# VITA-VLA: Efficiently Teaching Vision-Language Models to Act via Action Expert Distillation

We are thrilled to announce the launch of VITA-VLA — a powerful and streamlined vision-language-action (VLA) model that combines architectural simplicity with highly efficient training. Designed to unlock the full potential of pretrained vision-language models in embodied AI tasks. VITA-VLA introduces a novel two-stage alignment and fine-tuning strategy, enabling superior performance with minimal computational overhead. Whether in simulation or real-world robotic scenarios, VITA-VLA delivers state-of-the-art results while remaining lightweight, modular, and reproducible.

✨ Highlights:

- **Two-Stage Alignment Strategy**: Hidden representation alignment with action models, followed by fine-tuning.
- **Efficient Training**: Freeze most of the VLM and use a small expert model.

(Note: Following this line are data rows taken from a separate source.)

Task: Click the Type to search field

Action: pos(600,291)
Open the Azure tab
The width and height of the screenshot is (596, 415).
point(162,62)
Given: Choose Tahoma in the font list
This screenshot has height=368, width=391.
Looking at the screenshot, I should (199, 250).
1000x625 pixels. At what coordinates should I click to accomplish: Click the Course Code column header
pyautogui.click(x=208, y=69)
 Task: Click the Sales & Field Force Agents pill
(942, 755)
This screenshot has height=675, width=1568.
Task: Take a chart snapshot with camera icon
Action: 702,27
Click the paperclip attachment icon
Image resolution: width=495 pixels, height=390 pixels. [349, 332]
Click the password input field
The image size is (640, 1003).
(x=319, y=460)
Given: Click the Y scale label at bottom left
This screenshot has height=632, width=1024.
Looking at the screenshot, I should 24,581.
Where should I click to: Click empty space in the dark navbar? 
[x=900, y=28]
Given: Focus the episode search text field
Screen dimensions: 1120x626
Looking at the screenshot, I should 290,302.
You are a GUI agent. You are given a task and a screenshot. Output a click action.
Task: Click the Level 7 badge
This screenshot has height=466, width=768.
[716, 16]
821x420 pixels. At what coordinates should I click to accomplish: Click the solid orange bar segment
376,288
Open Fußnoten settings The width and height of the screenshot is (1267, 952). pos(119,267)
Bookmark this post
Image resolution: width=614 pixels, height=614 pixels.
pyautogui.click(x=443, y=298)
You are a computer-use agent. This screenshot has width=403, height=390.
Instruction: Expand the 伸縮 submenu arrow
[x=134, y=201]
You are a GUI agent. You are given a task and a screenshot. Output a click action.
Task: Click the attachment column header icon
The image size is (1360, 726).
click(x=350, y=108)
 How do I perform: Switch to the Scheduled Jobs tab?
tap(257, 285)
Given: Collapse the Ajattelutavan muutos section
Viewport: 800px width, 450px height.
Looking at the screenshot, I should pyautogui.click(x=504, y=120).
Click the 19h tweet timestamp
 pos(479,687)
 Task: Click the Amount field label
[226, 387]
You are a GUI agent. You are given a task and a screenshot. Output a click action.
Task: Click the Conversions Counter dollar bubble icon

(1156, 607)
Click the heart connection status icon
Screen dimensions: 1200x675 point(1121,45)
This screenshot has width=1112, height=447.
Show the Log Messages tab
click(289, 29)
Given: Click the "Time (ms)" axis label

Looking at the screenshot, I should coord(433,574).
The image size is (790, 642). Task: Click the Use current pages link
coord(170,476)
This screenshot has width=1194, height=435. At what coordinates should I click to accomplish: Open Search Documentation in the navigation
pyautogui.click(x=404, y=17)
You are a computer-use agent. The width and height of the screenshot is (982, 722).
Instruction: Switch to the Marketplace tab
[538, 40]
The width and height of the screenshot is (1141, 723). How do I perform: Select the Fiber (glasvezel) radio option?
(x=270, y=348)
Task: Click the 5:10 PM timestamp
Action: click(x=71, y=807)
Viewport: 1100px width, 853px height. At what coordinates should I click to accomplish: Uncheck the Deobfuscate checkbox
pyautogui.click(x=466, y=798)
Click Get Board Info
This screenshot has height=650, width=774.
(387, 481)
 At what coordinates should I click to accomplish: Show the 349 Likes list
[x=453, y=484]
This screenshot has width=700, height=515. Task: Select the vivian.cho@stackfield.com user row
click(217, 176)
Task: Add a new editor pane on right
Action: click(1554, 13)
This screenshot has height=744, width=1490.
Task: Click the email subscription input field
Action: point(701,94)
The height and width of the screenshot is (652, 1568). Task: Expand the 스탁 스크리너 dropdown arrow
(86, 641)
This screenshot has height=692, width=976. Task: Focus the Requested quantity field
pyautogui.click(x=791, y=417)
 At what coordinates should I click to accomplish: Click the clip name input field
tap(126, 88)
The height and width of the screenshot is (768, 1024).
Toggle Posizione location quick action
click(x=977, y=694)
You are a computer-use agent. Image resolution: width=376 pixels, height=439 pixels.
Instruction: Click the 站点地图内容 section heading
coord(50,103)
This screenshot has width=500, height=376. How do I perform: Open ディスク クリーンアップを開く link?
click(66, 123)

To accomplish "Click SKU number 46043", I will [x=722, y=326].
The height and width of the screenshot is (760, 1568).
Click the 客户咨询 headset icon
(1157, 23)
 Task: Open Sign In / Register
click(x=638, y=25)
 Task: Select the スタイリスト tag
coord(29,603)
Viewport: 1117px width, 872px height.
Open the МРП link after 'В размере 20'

- **Compact and Strong**: Adds only minimal layers — state encoder and query token.
- **Strong Performance**: Outperforms SOTA under constrained budgets on CALVIN ABC-D and LIBERO.
- **Open and Reproducible**: Based on public models and datasets.

---

## 🧠 Method Overview

**Overview of mainstream VLA architectures.**

1. **Discretization-based methods** convert actions into tokens and directly decode them using visual and language features, but omit **robot state information**, which is crucial for physical dynamics.
2. **Diffusion-based approaches** extract vision-language features with a VLM, but offload action generation to an action expert, making the VLM a passive feature extractor.
3. **Our method** introduces a **state encoder** and **action query token**, retains the full VLM, and distills knowledge from an expert model to achieve high reasoning and efficiency.

---

## 📈 Benchmark Results

**CALVIN ABC-D**

Our model demonstrates strong zero-shot generalization to unseen environments, achieving higher overall performance compared with existing VLA models. This highlights both the effectiveness of our two-stage distillation strategy and the importance of fine-tuning the VLM for action execution.

**LIBERO-LONG**

Our model achieves state-of-the-art performance, with a 5.8\% improvement over Seer-Large and a 1\% improvement over the fine-tuning-only strategy. These results validate the effectiveness of our approach in handling long-horizon tasks and complex instruction-following scenarios.

**LIBERO**


Our model achieves the highest average success rate across all task suites, outperforming existing VLA models by a significant margin. In particular, it improves the previous best result on LIBERO-LONG by 24.5\%, reaching a 97.3\% success rate. These findings demonstrate that our framework effectively combines the reasoning capacity of large-scale VLMs with the efficient action modeling of small action models.

---

## 🌍 Real-World Experiment

### 🛠️ Task Setup

- Platform: **ALOHA**
- Control: 6-DoF arm + gripper width
- Tasks: Pick, Place, Close, Stack
- Dataset: 500 demos (100 per task)
- Gripper supervision: **L1 loss (weight=1000)**

### 🎬 Execution Demo

**Instructions:**

1. "Close the drawer"
2. "Stack the orange cup on top of the green cup"
3. "Stack the red block on top of the yellow block"
4. "Pick up the sponge and put it into the basket"
5. "Pick up the red block and put it into the basket"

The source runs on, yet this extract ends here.